**Task to complete**
Produce the same data once more, line for line.

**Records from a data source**
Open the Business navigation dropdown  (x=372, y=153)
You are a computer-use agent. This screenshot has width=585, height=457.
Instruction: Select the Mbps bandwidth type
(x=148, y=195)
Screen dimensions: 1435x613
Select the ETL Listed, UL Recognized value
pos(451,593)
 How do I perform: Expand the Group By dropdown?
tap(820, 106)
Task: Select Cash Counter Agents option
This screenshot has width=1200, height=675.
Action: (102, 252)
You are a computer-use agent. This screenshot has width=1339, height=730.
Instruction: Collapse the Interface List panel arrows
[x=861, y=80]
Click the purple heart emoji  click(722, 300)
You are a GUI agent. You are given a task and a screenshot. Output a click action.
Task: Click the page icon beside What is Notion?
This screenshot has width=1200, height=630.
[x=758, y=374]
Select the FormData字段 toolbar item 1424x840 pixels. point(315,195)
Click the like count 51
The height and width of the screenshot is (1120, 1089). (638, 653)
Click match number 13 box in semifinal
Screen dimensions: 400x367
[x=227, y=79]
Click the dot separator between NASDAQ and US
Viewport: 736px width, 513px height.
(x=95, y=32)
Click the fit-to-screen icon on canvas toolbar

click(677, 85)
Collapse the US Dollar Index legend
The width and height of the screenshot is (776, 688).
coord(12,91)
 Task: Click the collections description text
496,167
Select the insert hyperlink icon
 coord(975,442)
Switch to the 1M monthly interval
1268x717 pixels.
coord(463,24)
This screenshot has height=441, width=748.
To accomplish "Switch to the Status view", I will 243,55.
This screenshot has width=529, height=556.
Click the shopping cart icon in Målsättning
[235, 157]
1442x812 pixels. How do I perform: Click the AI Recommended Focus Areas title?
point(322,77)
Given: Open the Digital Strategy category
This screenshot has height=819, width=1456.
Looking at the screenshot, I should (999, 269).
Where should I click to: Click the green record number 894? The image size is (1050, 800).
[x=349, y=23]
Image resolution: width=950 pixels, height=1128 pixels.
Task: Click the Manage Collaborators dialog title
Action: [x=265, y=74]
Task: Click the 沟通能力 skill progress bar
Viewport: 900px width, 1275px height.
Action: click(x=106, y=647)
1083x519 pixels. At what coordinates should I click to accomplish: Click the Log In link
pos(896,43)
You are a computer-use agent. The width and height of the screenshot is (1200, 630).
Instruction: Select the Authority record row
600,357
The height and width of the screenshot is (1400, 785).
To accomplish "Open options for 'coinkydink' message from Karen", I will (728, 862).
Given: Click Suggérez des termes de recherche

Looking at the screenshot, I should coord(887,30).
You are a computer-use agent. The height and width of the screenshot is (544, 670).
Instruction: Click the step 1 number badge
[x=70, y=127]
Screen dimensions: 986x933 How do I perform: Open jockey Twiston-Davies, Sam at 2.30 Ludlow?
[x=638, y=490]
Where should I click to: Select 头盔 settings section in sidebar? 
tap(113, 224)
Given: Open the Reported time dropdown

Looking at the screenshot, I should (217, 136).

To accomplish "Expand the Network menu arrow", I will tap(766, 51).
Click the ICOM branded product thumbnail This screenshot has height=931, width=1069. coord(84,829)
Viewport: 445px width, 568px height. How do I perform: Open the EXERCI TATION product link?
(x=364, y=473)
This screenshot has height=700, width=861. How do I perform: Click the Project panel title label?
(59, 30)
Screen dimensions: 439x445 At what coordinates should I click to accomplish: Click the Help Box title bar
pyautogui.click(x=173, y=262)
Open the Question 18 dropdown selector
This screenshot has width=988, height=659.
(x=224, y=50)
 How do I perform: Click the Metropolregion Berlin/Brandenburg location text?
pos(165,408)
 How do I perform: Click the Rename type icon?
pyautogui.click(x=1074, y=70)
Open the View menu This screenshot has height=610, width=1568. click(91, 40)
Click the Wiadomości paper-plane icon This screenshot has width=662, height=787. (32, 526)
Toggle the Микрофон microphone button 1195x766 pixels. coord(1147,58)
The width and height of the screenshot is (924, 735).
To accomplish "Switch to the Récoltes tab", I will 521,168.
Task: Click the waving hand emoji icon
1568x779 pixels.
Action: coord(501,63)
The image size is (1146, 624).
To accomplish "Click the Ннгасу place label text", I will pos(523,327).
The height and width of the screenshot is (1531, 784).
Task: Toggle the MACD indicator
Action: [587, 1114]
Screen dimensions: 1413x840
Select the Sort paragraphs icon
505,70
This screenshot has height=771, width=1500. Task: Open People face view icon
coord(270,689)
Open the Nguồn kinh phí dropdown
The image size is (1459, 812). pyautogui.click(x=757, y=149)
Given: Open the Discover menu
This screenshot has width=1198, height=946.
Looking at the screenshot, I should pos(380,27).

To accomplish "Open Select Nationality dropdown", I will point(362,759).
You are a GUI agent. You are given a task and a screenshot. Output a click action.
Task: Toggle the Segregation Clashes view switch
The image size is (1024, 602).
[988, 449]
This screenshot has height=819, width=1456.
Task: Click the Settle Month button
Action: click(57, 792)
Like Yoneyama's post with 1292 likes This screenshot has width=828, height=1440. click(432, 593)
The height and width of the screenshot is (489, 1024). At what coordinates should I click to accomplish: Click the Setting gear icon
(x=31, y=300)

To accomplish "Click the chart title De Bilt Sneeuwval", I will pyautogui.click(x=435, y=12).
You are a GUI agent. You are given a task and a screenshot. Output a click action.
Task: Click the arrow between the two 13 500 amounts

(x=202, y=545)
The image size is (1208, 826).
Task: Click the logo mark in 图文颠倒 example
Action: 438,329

**Reply**
Open the Business navigation dropdown  (x=372, y=153)
You are a computer-use agent. This screenshot has width=585, height=457.
Instruction: Select the Mbps bandwidth type
(x=148, y=195)
Screen dimensions: 1435x613
Select the ETL Listed, UL Recognized value
pos(451,593)
 How do I perform: Expand the Group By dropdown?
tap(820, 106)
Task: Select Cash Counter Agents option
This screenshot has width=1200, height=675.
Action: (102, 252)
You are a computer-use agent. This screenshot has width=1339, height=730.
Instruction: Collapse the Interface List panel arrows
[x=861, y=80]
Click the purple heart emoji  click(722, 300)
You are a GUI agent. You are given a task and a screenshot. Output a click action.
Task: Click the page icon beside What is Notion?
This screenshot has width=1200, height=630.
[x=758, y=374]
Select the FormData字段 toolbar item 1424x840 pixels. point(315,195)
Click the like count 51
The height and width of the screenshot is (1120, 1089). (638, 653)
Click match number 13 box in semifinal
Screen dimensions: 400x367
[x=227, y=79]
Click the dot separator between NASDAQ and US
Viewport: 736px width, 513px height.
(x=95, y=32)
Click the fit-to-screen icon on canvas toolbar

click(677, 85)
Collapse the US Dollar Index legend
The width and height of the screenshot is (776, 688).
coord(12,91)
 Task: Click the collections description text
496,167
Select the insert hyperlink icon
 coord(975,442)
Switch to the 1M monthly interval
1268x717 pixels.
coord(463,24)
This screenshot has height=441, width=748.
To accomplish "Switch to the Status view", I will 243,55.
This screenshot has width=529, height=556.
Click the shopping cart icon in Målsättning
[235, 157]
1442x812 pixels. How do I perform: Click the AI Recommended Focus Areas title?
point(322,77)
Given: Open the Digital Strategy category
This screenshot has height=819, width=1456.
Looking at the screenshot, I should (999, 269).
Where should I click to: Click the green record number 894? The image size is (1050, 800).
[x=349, y=23]
Image resolution: width=950 pixels, height=1128 pixels.
Task: Click the Manage Collaborators dialog title
Action: [x=265, y=74]
Task: Click the 沟通能力 skill progress bar
Viewport: 900px width, 1275px height.
Action: click(x=106, y=647)
1083x519 pixels. At what coordinates should I click to accomplish: Click the Log In link
pos(896,43)
You are a computer-use agent. The width and height of the screenshot is (1200, 630).
Instruction: Select the Authority record row
600,357
The height and width of the screenshot is (1400, 785).
To accomplish "Open options for 'coinkydink' message from Karen", I will (728, 862).
Given: Click Suggérez des termes de recherche

Looking at the screenshot, I should coord(887,30).
You are a computer-use agent. The height and width of the screenshot is (544, 670).
Instruction: Click the step 1 number badge
[x=70, y=127]
Screen dimensions: 986x933 How do I perform: Open jockey Twiston-Davies, Sam at 2.30 Ludlow?
[x=638, y=490]
Where should I click to: Select 头盔 settings section in sidebar? 
tap(113, 224)
Given: Open the Reported time dropdown

Looking at the screenshot, I should (217, 136).

To accomplish "Expand the Network menu arrow", I will tap(766, 51).
Click the ICOM branded product thumbnail This screenshot has height=931, width=1069. coord(84,829)
Viewport: 445px width, 568px height. How do I perform: Open the EXERCI TATION product link?
(x=364, y=473)
This screenshot has height=700, width=861. How do I perform: Click the Project panel title label?
(59, 30)
Screen dimensions: 439x445 At what coordinates should I click to accomplish: Click the Help Box title bar
pyautogui.click(x=173, y=262)
Open the Question 18 dropdown selector
This screenshot has width=988, height=659.
(x=224, y=50)
 How do I perform: Click the Metropolregion Berlin/Brandenburg location text?
pos(165,408)
 How do I perform: Click the Rename type icon?
pyautogui.click(x=1074, y=70)
Open the View menu This screenshot has height=610, width=1568. click(91, 40)
Click the Wiadomości paper-plane icon This screenshot has width=662, height=787. (32, 526)
Toggle the Микрофон microphone button 1195x766 pixels. coord(1147,58)
The width and height of the screenshot is (924, 735).
To accomplish "Switch to the Récoltes tab", I will 521,168.
Task: Click the waving hand emoji icon
1568x779 pixels.
Action: coord(501,63)
The image size is (1146, 624).
To accomplish "Click the Ннгасу place label text", I will pos(523,327).
The height and width of the screenshot is (1531, 784).
Task: Toggle the MACD indicator
Action: [587, 1114]
Screen dimensions: 1413x840
Select the Sort paragraphs icon
505,70
This screenshot has height=771, width=1500. Task: Open People face view icon
coord(270,689)
Open the Nguồn kinh phí dropdown
The image size is (1459, 812). pyautogui.click(x=757, y=149)
Given: Open the Discover menu
This screenshot has width=1198, height=946.
Looking at the screenshot, I should pos(380,27).

To accomplish "Open Select Nationality dropdown", I will point(362,759).
You are a GUI agent. You are given a task and a screenshot. Output a click action.
Task: Toggle the Segregation Clashes view switch
The image size is (1024, 602).
[988, 449]
This screenshot has height=819, width=1456.
Task: Click the Settle Month button
Action: click(57, 792)
Like Yoneyama's post with 1292 likes This screenshot has width=828, height=1440. click(432, 593)
The height and width of the screenshot is (489, 1024). At what coordinates should I click to accomplish: Click the Setting gear icon
(x=31, y=300)

To accomplish "Click the chart title De Bilt Sneeuwval", I will pyautogui.click(x=435, y=12).
You are a GUI agent. You are given a task and a screenshot. Output a click action.
Task: Click the arrow between the two 13 500 amounts

(x=202, y=545)
The image size is (1208, 826).
Task: Click the logo mark in 图文颠倒 example
Action: 438,329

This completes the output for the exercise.